___ Provided records ___

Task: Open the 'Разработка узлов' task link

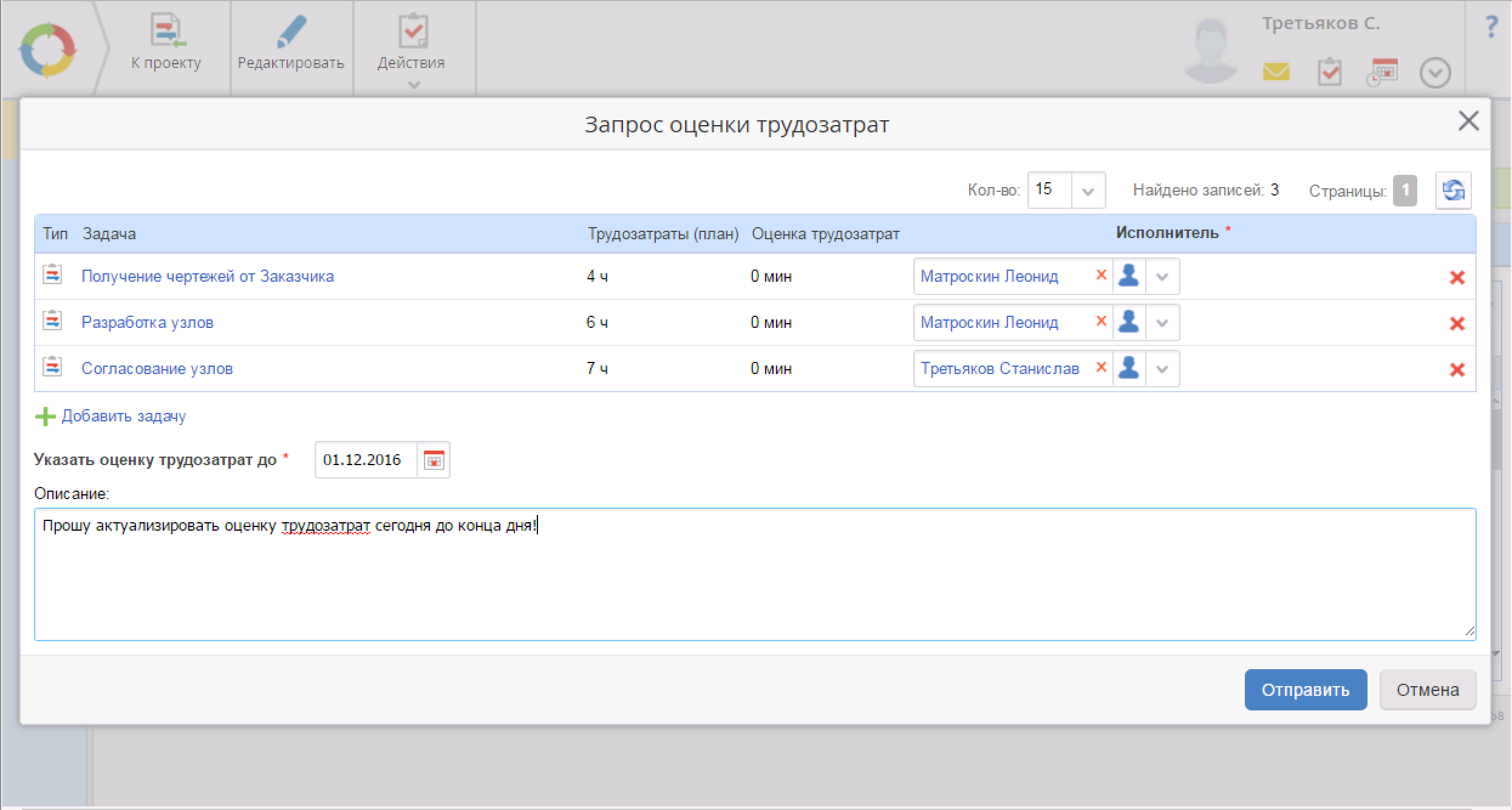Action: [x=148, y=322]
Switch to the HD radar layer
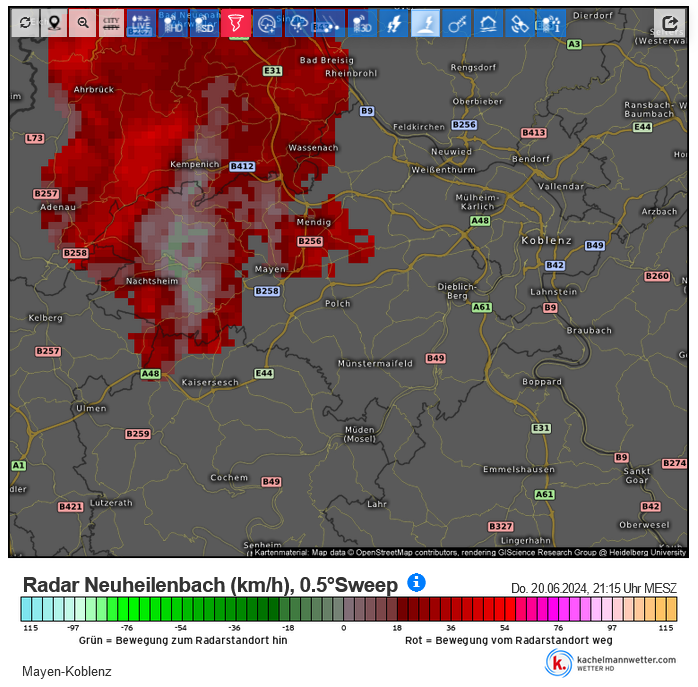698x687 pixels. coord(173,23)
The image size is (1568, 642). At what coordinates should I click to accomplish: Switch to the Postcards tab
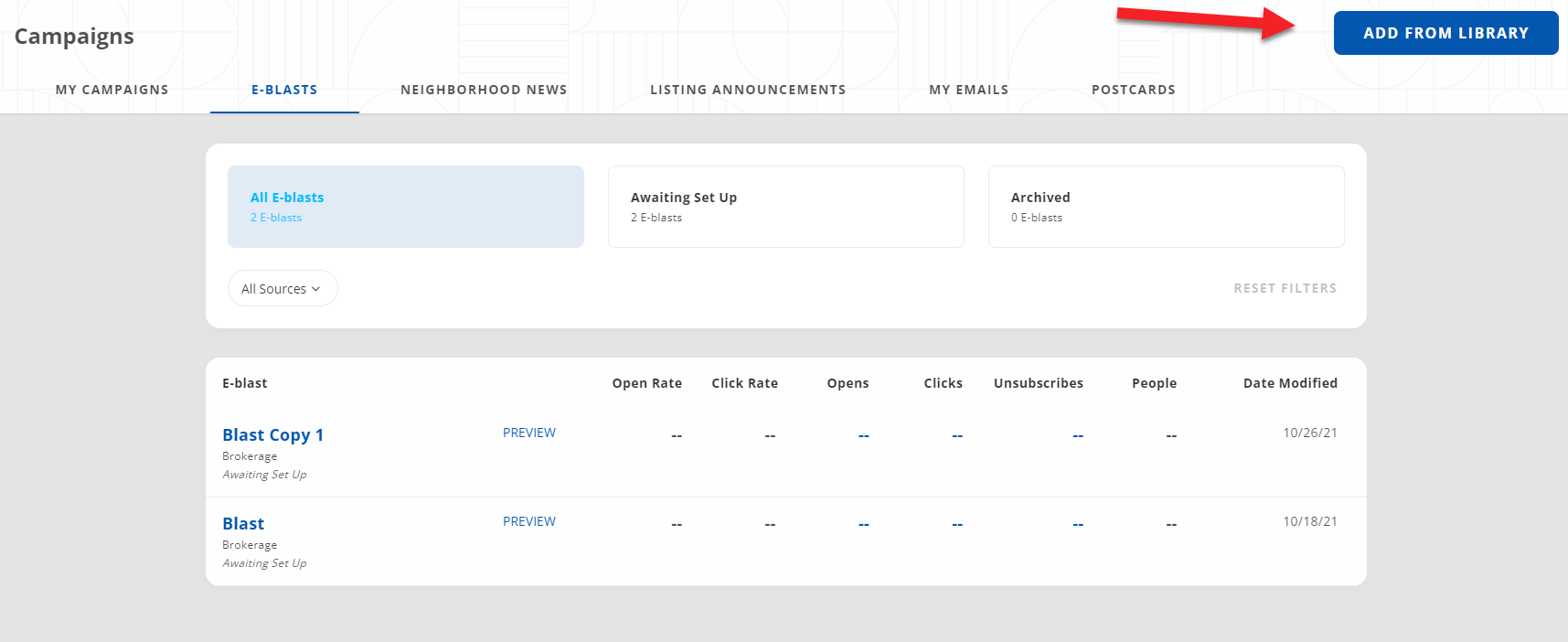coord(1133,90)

___
___ Provided records ___

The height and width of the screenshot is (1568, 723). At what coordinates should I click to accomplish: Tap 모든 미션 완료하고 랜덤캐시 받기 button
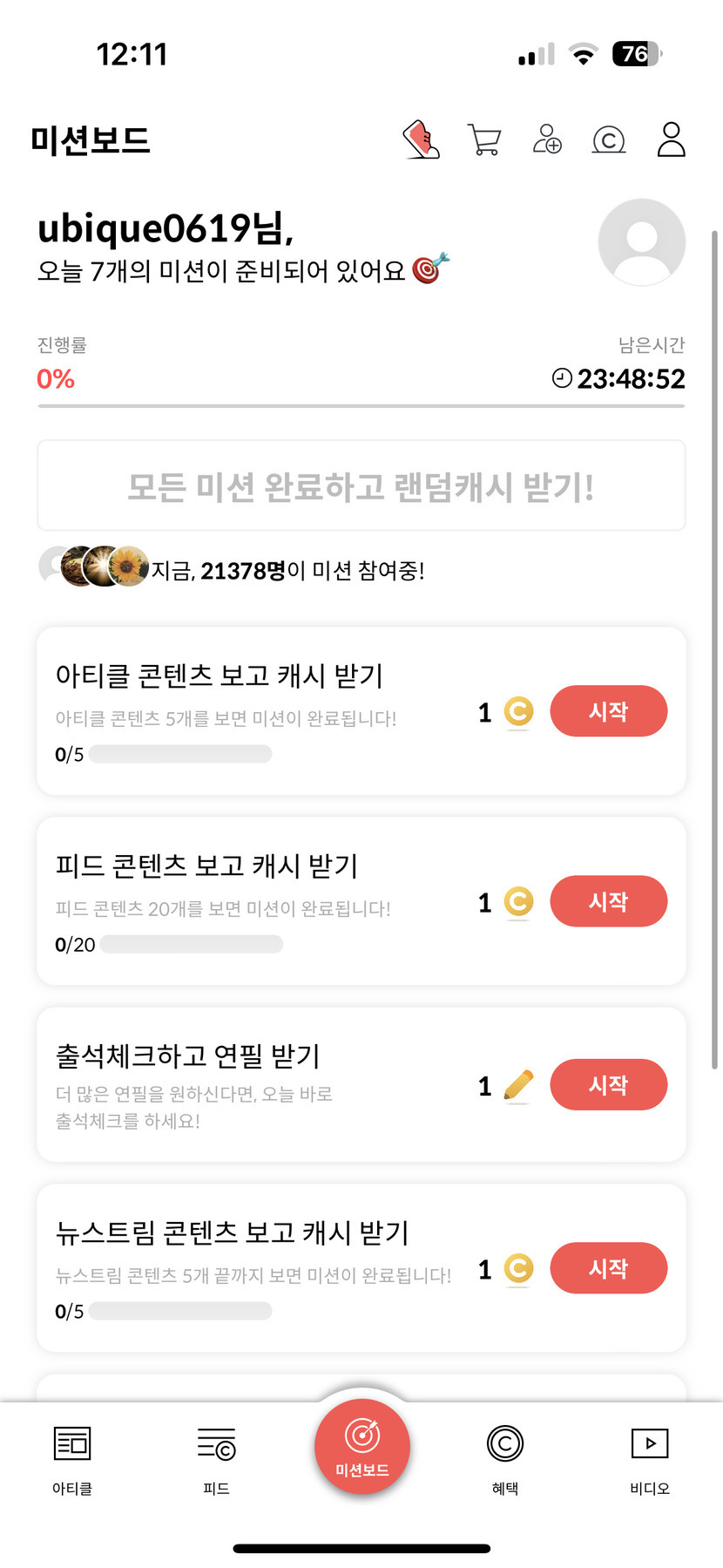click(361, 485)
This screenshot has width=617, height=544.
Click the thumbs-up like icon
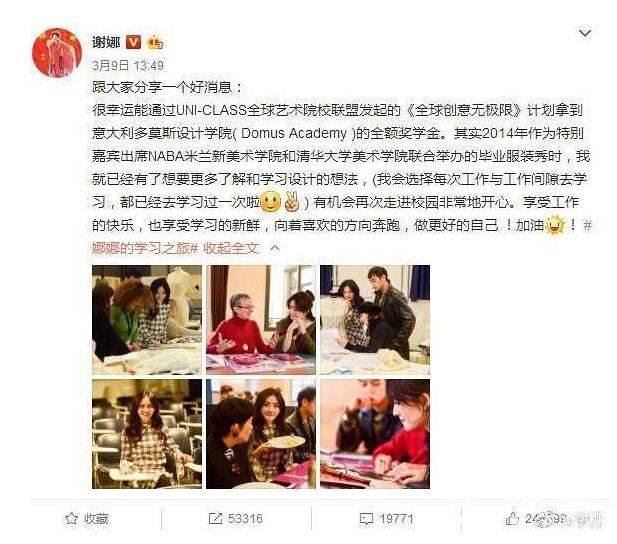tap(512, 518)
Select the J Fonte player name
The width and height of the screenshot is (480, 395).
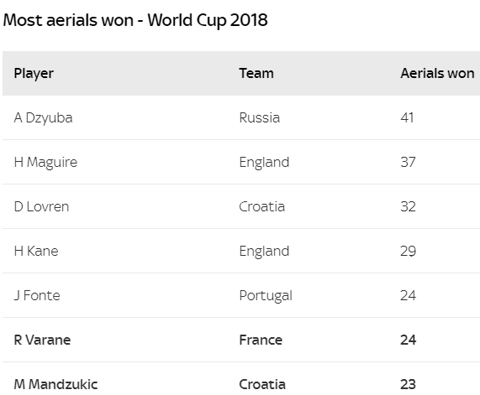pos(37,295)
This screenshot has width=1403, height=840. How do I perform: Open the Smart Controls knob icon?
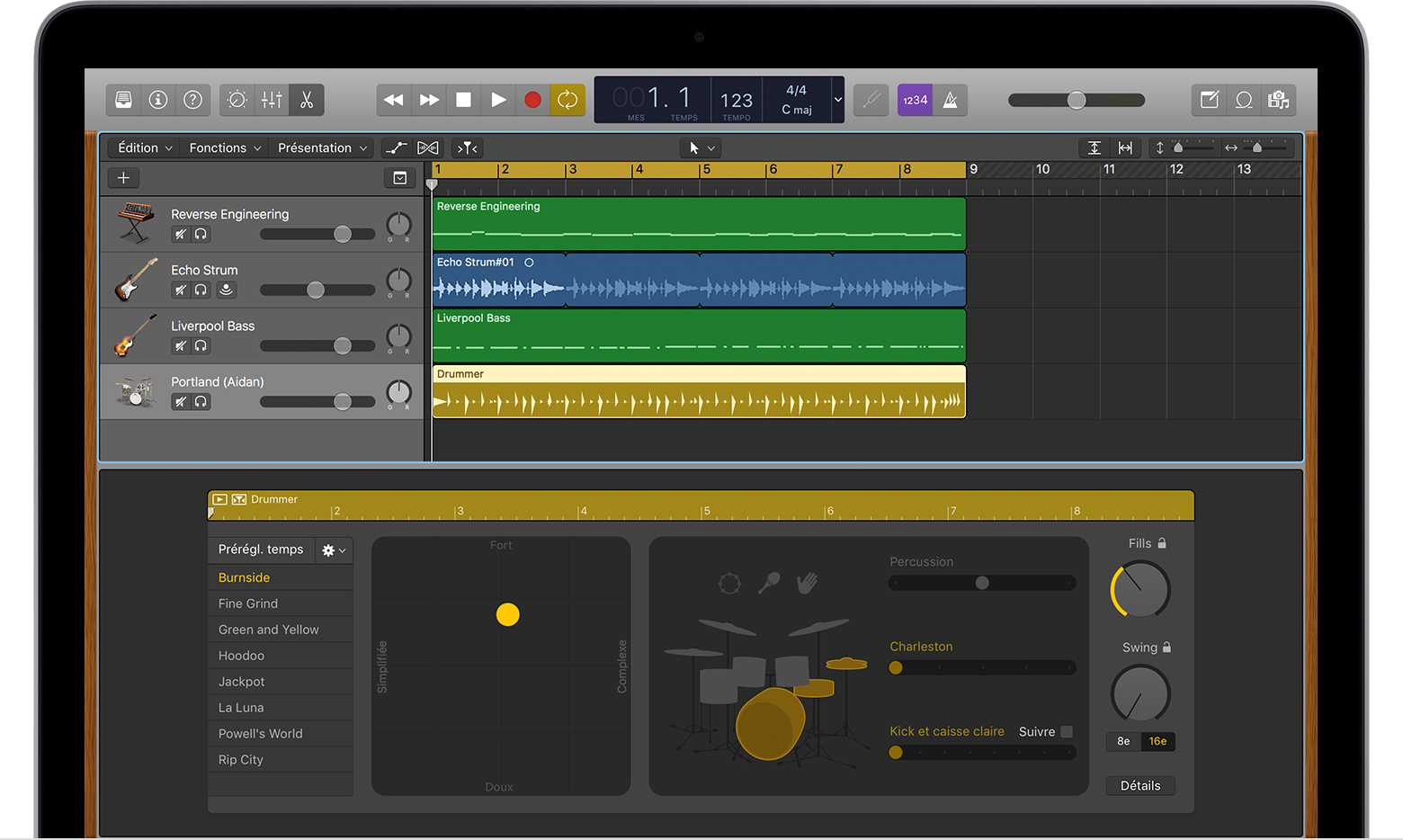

___
___ Provided records ___

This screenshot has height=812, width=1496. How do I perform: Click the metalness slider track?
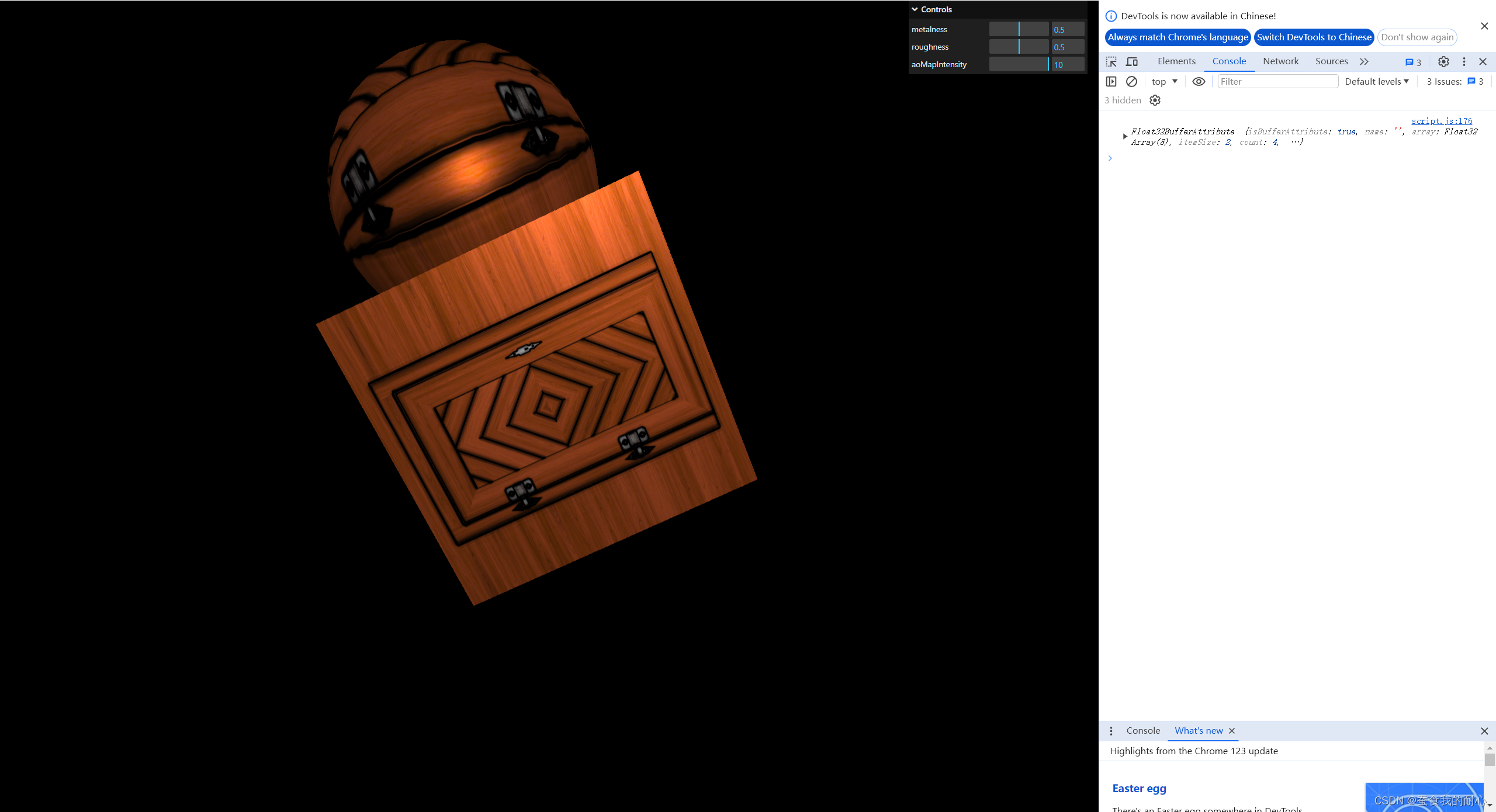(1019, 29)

___

_Written exercise:_
In the records, swap "player" for "athlete" from the line with "Select the J Fonte player name" up to and including the line with "This screenshot has width=1403, height=840.". Give only those lines, with everything else unchanged and the pictures omitted.

_Correct response:_
Select the J Fonte athlete name
The width and height of the screenshot is (480, 395).
pos(37,295)
This screenshot has width=1403, height=840. How do I perform: Open the Smart Controls knob icon?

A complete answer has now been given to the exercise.